Work to do: Please rewrite only the rows between the lines holding "Bio (473, 553)" and "Deal Shopee (567, 2531)", inclusive, changing "Deal" to "Offer" and leaving everything else unaltered.

┌─ Record list

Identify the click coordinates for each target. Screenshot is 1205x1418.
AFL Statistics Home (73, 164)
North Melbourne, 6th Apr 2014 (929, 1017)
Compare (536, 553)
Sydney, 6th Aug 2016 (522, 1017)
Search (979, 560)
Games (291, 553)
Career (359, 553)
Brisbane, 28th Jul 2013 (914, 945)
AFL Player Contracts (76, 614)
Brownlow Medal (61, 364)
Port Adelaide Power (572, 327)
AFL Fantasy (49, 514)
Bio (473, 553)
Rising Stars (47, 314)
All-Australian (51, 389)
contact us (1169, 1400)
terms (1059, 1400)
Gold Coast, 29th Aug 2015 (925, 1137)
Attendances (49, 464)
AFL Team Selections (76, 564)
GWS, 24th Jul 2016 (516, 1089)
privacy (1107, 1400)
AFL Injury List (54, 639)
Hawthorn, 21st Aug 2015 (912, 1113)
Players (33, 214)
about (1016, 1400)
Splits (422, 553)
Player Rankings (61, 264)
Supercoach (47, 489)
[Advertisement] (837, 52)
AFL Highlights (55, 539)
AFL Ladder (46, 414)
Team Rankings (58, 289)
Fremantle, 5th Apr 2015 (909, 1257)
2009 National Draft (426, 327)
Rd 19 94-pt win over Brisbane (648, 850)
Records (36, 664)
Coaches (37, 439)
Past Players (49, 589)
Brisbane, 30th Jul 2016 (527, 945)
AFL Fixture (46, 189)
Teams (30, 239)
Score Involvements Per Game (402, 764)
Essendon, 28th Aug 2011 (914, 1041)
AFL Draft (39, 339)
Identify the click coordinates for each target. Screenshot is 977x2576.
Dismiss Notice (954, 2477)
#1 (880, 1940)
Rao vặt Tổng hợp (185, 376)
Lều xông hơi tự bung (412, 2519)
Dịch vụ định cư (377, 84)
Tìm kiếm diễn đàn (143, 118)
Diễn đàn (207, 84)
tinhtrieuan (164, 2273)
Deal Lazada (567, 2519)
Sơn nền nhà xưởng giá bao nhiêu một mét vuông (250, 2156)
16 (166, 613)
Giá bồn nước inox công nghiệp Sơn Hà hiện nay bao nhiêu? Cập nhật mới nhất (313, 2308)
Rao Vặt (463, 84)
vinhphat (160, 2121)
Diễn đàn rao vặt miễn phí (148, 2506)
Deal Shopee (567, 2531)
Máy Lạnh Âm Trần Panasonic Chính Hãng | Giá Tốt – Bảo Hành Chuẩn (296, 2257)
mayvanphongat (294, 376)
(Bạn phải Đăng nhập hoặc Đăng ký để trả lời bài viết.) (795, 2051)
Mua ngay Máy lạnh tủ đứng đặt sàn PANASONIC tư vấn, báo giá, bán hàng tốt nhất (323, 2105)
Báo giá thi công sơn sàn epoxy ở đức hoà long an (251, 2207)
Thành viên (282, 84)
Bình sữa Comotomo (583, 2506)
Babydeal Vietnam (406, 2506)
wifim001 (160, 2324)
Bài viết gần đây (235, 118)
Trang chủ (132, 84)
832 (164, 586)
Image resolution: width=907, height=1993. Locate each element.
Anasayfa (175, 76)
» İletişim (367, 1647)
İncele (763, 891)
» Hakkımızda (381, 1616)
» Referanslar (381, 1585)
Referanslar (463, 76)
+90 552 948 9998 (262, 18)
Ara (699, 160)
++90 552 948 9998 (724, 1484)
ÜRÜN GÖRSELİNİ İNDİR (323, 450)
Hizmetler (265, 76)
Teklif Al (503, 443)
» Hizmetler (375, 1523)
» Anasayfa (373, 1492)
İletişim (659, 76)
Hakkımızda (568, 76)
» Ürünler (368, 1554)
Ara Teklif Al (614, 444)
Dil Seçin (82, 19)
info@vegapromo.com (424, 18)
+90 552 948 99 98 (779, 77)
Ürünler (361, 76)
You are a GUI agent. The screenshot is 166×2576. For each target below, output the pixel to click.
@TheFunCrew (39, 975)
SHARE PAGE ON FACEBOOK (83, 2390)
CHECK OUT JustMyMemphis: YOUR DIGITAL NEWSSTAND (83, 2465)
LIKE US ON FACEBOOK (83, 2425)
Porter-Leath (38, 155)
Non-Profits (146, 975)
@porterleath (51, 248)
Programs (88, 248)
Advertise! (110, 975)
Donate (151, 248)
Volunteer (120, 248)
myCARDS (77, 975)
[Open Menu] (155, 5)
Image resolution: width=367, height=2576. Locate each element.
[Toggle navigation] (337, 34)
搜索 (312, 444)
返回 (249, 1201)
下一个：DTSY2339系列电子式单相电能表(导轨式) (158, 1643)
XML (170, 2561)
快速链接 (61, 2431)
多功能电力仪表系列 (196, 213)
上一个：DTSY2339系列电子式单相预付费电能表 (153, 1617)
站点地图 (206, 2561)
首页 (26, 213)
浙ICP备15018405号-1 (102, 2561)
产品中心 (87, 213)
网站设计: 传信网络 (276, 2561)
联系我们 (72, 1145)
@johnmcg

└─

Exercise answer:
Bio (473, 553)
Rising Stars (47, 314)
All-Australian (51, 389)
contact us (1169, 1400)
terms (1059, 1400)
Gold Coast, 29th Aug 2015 (925, 1137)
Attendances (49, 464)
AFL Team Selections (76, 564)
GWS, 24th Jul 2016 (516, 1089)
privacy (1107, 1400)
AFL Injury List (54, 639)
Hawthorn, 21st Aug 2015 (912, 1113)
Players (33, 214)
about (1016, 1400)
Splits (422, 553)
Player Rankings (61, 264)
Supercoach (47, 489)
[Advertisement] (837, 52)
AFL Highlights (55, 539)
AFL Ladder (46, 414)
Team Rankings (58, 289)
Fremantle, 5th Apr 2015 (909, 1257)
2009 National Draft (426, 327)
Rd 19 94-pt win over Brisbane (648, 850)
Records (36, 664)
Coaches (37, 439)
Past Players (49, 589)
Brisbane, 30th Jul 2016 (527, 945)
AFL Fixture (46, 189)
Teams (30, 239)
Score Involvements Per Game (402, 764)
Essendon, 28th Aug 2011 (914, 1041)
AFL Draft (39, 339)
Identify the click coordinates for each target. Screenshot is 977x2576.
Dismiss Notice (954, 2477)
#1 (880, 1940)
Rao vặt Tổng hợp (185, 376)
Lều xông hơi tự bung (412, 2519)
Dịch vụ định cư (377, 84)
Tìm kiếm diễn đàn (143, 118)
Diễn đàn (207, 84)
tinhtrieuan (164, 2273)
Offer Lazada (567, 2519)
Sơn nền nhà xưởng giá bao nhiêu một mét vuông (250, 2156)
16 (166, 613)
Giá bồn nước inox công nghiệp Sơn Hà hiện nay bao nhiêu? Cập nhật mới nhất (313, 2308)
Rao Vặt (463, 84)
vinhphat (160, 2121)
Diễn đàn rao vặt miễn phí (148, 2506)
Offer Shopee (567, 2531)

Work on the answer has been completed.